US open: S&P 500 looks to build on all-time high
Wall Street trading got off to a mixed start on Friday after the S&P 500 hit another fresh record in the previous session.
As of 1540 BST, the Dow Jones Industrial Average was up 0.22% at 33,576.46 and the S&P 500 was 0.13% firmer at 4,102.43, while the Nasdaq Composite came out the gate 0.13% weaker at 13,811.58.
The Dow opened 72.89 points higher on Friday, extending gains recorded in the previous session despite comments from Federal Reserve chairman Jerome Powell that the US recovery from the Covid-19 pandemic remained "uneven and incomplete".
At a virtual event hosted by the International Monetary Fund, Powell indicated that a more robust recovery was needed and stated the "unevenness" was something the central bank viewed as "a very serious issue".
Also in focus was news that China's factory gate prices rose at their fastest annual pace since July 2018 last month, with the nation's producer price index rising 4.4% year-on-year and the consumer price index ticking up 0.4%, according to the National Bureau of Statistics.
On the US macro front, the producer price index surged in March, leading to the largest annual gain in nine and a half years. The producer price index for final demand jumped 1.0% last month, according to the Labor Department, after increasing 0.5% in February. For the year as a whole, the PPI surged 4.2%.

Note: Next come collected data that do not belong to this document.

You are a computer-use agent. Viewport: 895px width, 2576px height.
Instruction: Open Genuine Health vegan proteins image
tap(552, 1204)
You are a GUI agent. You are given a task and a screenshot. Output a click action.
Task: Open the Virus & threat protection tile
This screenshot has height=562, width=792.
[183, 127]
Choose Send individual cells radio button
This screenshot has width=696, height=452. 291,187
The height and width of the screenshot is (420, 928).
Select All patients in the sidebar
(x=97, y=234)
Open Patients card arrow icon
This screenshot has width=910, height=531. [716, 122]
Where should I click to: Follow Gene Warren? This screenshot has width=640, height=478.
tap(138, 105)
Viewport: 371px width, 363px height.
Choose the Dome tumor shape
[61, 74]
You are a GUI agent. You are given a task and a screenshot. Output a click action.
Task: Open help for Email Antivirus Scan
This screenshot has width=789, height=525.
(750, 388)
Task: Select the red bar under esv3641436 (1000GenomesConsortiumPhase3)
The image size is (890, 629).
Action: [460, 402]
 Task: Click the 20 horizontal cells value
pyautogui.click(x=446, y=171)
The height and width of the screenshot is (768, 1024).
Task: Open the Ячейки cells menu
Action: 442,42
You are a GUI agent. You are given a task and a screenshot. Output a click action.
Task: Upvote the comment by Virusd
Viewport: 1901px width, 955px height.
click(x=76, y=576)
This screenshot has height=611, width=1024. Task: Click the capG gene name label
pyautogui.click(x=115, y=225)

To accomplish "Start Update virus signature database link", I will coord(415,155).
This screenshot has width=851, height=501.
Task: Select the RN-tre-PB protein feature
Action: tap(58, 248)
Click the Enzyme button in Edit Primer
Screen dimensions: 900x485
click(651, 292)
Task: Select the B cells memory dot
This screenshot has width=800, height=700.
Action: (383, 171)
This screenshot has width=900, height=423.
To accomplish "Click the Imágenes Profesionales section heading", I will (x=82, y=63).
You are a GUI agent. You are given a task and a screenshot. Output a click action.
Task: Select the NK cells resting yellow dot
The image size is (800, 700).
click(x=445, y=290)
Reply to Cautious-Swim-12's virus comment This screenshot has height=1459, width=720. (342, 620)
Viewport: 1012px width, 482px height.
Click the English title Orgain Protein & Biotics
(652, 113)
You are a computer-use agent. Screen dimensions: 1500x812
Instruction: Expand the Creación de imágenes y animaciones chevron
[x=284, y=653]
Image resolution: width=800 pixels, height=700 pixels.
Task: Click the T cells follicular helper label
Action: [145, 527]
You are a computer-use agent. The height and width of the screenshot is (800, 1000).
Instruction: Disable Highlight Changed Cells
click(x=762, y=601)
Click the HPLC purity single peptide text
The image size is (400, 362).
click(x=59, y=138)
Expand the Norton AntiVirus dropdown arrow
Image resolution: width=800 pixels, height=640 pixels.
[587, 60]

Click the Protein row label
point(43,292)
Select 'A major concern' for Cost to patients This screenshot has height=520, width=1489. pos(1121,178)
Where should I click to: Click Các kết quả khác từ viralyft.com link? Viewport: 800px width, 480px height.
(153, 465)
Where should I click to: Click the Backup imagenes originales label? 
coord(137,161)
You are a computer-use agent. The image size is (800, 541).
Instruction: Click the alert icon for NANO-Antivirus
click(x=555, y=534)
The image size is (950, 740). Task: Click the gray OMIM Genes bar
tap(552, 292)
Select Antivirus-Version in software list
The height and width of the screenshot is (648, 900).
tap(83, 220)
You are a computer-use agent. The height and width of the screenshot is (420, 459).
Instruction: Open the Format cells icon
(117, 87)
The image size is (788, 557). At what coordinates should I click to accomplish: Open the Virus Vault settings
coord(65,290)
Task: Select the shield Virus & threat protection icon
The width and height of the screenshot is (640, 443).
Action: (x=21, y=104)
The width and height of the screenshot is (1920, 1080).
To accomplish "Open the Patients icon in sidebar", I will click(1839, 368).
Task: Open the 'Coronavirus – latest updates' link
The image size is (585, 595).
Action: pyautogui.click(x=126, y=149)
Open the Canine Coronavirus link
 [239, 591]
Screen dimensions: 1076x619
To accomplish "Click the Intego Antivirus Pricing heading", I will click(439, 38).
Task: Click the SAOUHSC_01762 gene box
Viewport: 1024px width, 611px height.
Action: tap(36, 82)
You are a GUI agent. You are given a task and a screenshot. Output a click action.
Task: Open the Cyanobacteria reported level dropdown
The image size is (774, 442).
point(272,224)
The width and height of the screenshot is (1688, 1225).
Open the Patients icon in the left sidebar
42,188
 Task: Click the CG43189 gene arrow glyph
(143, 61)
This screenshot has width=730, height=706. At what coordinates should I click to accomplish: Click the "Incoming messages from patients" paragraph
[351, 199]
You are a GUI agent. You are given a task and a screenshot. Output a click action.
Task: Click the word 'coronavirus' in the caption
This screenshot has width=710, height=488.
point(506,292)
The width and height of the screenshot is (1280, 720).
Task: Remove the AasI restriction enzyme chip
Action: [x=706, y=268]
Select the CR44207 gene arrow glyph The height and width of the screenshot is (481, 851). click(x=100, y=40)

Elsewhere, wholesale inventories in the US increased 0.6% month-on-month in February after a 1.4% rise in January and above preliminary estimates for a print of 0.5% for a seventh consecutive month of gains.
In the corporate space, reopening plays were in the green early on Friday, with the likes of General Electric, Carnival Corp and JPMorgan all up, while "stay-at-home" winner Netflix traded lower.
The yield on the benchmark 10-year Treasury note also ticked up to around 1.66%.